Kayıtlarda "width" ifadesini içeren satırların sayısını yalnızca sayı olarak belirtiniz; büyük-küçük harf ayrımı gözetilir.

* [Verilen Bilgiler]:
= = =

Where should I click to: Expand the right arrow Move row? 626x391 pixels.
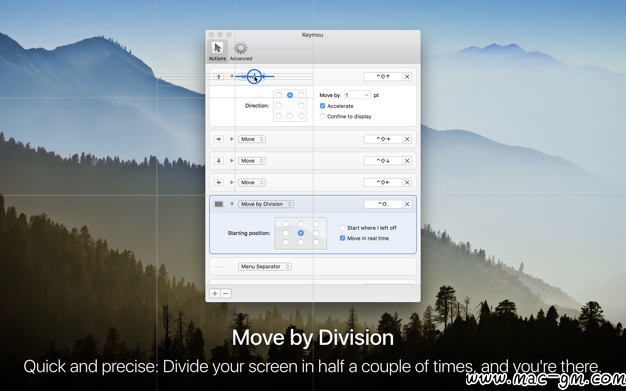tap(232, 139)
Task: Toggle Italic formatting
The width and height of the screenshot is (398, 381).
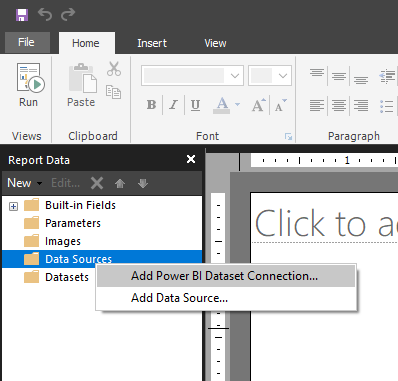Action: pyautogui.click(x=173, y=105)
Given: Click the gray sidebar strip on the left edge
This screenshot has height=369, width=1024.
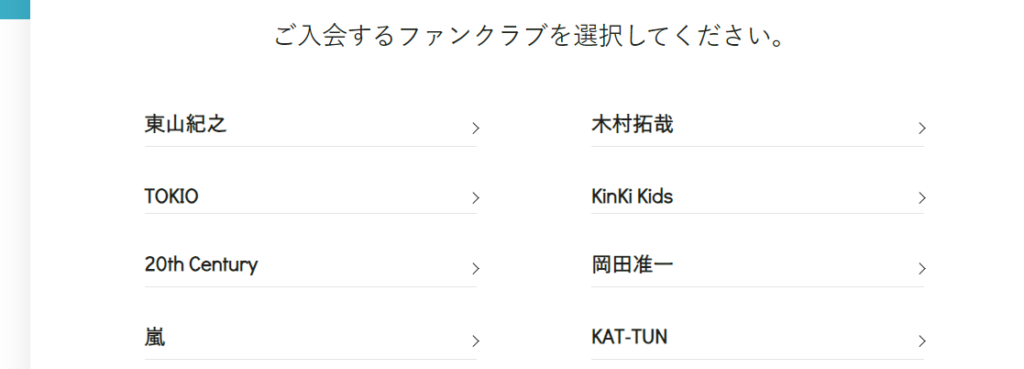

= = =

* [Alıştırma Çıktısı]: 2